- **記述問題 A**:
テレワークについての本文によると、平成25年度の国土交通省の調べで、週1日以上終日在宅勤務を行う労働者は何人か。
- **記述問題 B**:
テレワークについての本文を、最後の段落の後から書き継げ。

- **本文**:

========

安倍政権も推進するテレワーカー人口の増加。
在宅型テレワーク、モバイルワーク(モバイル型テレワーク)など、オフィスに捉われない柔軟な働き方は、ワークライフバランスとダイバーシティを推進する一方、なかなか定着しないのが現状だ。
テレワーク導入に立ちはだかる壁と、その打開策を探った。
2013年6月、安倍政権は週1日以上、終日在宅で勤務する「在宅型テレワーカー」の数を、2020年に全労働者数の10%以上にすると宣言した。現状では、週1日以上終日在宅勤務を行う労働者数は260万人(平成25年度、国土交通省調べ)。これは全労働者の4.5%に過ぎず、政府目標の10%にはまだ倍以上の乖離がある。
テレワークのメリットは、職場スペースの削減、資料のデータ化推進による業務効率の向上、通勤時間の削減、多様な働き方を認めることで優秀な人財を確保できるなど、多岐にわたる。特に昨今では、育児、介護退職を防ぐ手段や、災害時などの際の「BCP(事業継続計画)」対策として、制度の導入が期待されている。だがテレワークの推進は1980年代後半のサテライトオフィス構想に始まり、政府によるかけ声と議論が繰り返されてきたが、これまで大きく普及しなかった経緯がある。その理由とは何か──。
企業内の情報システムによるコミュニケーションを研究する富山大学の柳原佐智子氏はこう指摘する。
「今はユビキタス社会です。どこでもネットにつながり、何ら不便なくテレワークができます。実際、外回りの営業社員は当たり前に行っている。しかし、これを制度にするとなると、さまざまな課題が発生します。まず管理職がマネジメント(管理)できない、評価できないと嫌がります。そこで評価制度を変える必要があるとなると、それは難しいと判断され頓挫してしまうのです」

========

- **データ部分**:
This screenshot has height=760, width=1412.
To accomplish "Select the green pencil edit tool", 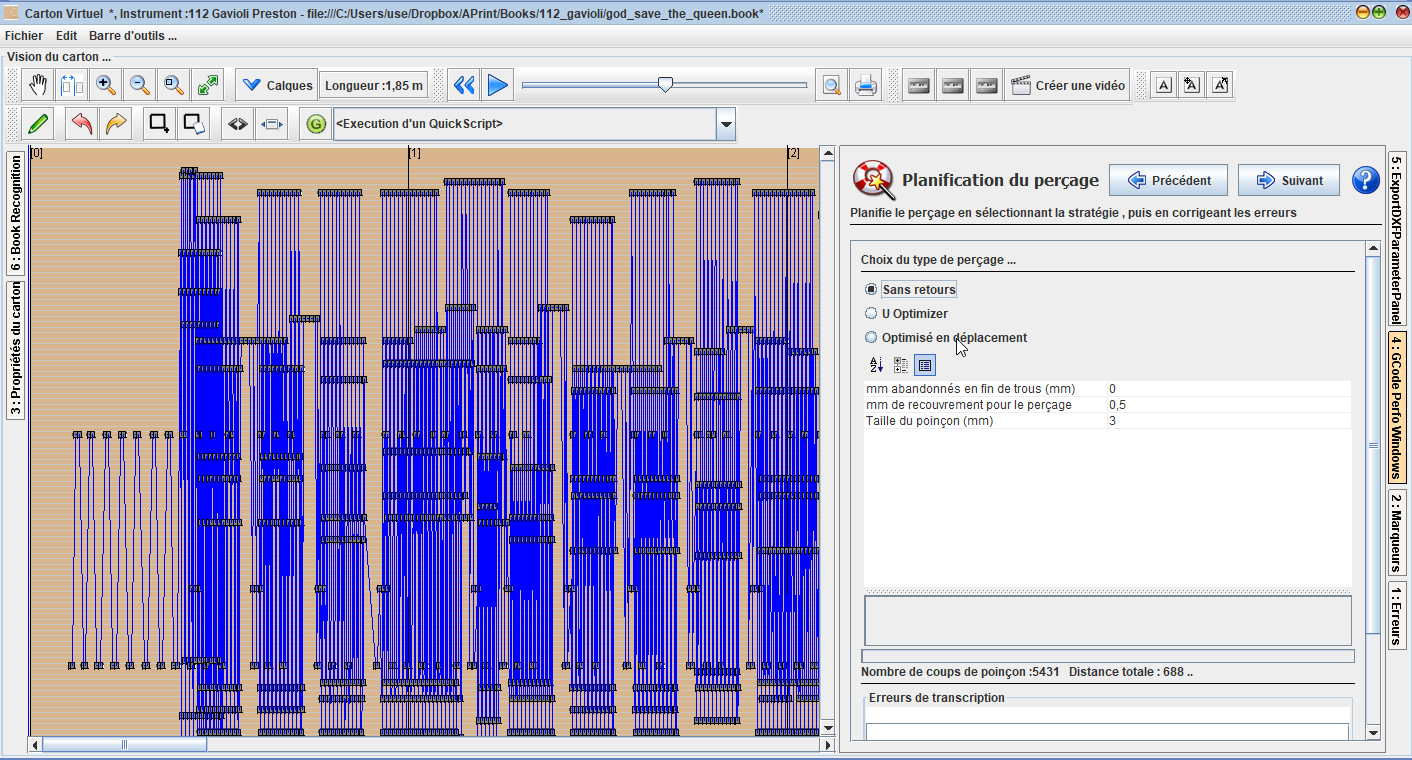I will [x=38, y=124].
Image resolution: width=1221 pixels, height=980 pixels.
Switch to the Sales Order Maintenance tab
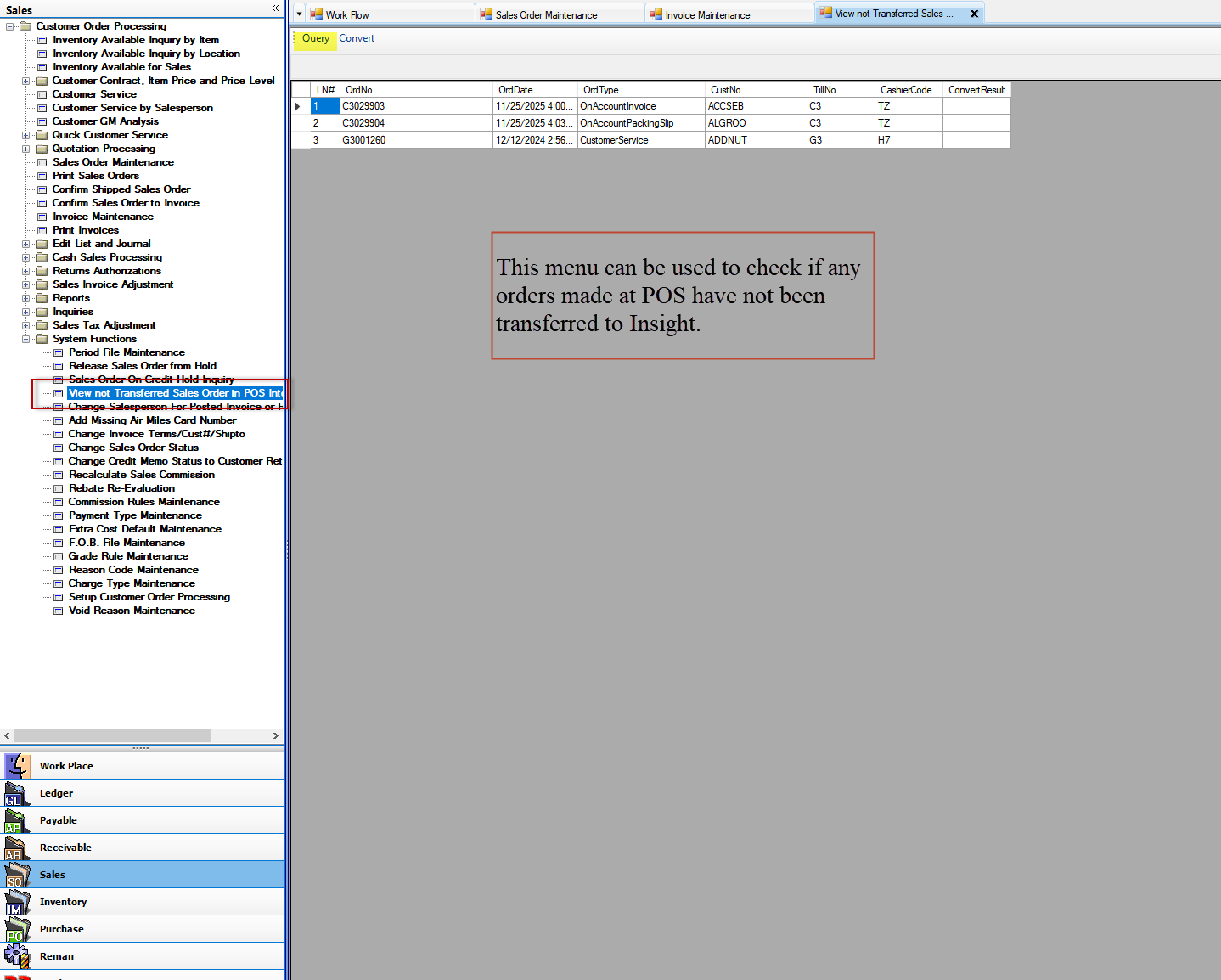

========

- **解答例 A**:
260万人。

- **解答例 B**:
一方、現場で働く社員からは、上司がいないと指示・判断を仰げないと不満が出たり、また労働組合側からもサービス残業が増えると反対の声が上がるという。「しかし冷静に考えると、管理職は“監視官“ではなく、直接見ていなくても管理、評価は可能なはず。また指示を受ける方法も代替手段があるはずです。さらにサービス残業が増えるというのも、残業禁止にすれば解決できる。テレワークをしたい人もいるのですが、したくない人が従来の仕事のやり方で“できない理由“を強調することがよくあるのです」
また労働政策研究・研修機構の濱口桂一郎氏は、テレワークが定着しない理由を次のように指摘する。
「日本は欧米と異なり、空間および時間をみんなで共有することが重要な働き方になっている。だからテレワークでは管理も評価も難しくなってしまうのです。テレワークが定着したイギリスやオランダでは、資料がすべてデータ化され、自宅でも見られるなら何の問題もない、という感覚です。一方、日本では勤務時間内、時間外に本音での話ができないと、なかなか仲間として仕事の輪の中に入れない。この感覚が暗黙の前提となっている以上、テレワーク導入は難しいと思います」
さらに日本では共有するのは空間、時間、感覚だけではないという。
「日本は仕事を部署全体で共有するスタイル。たとえば休暇中の人の業務に対しても、必ず別の人が対応しフォローします。このように、"ジョブ共有型"のため、個人の業務内容を厳密には切り出しにくく、これが在宅ワークだけでなく、残業削減、有給消化促進などの障害になっています」(濱口氏)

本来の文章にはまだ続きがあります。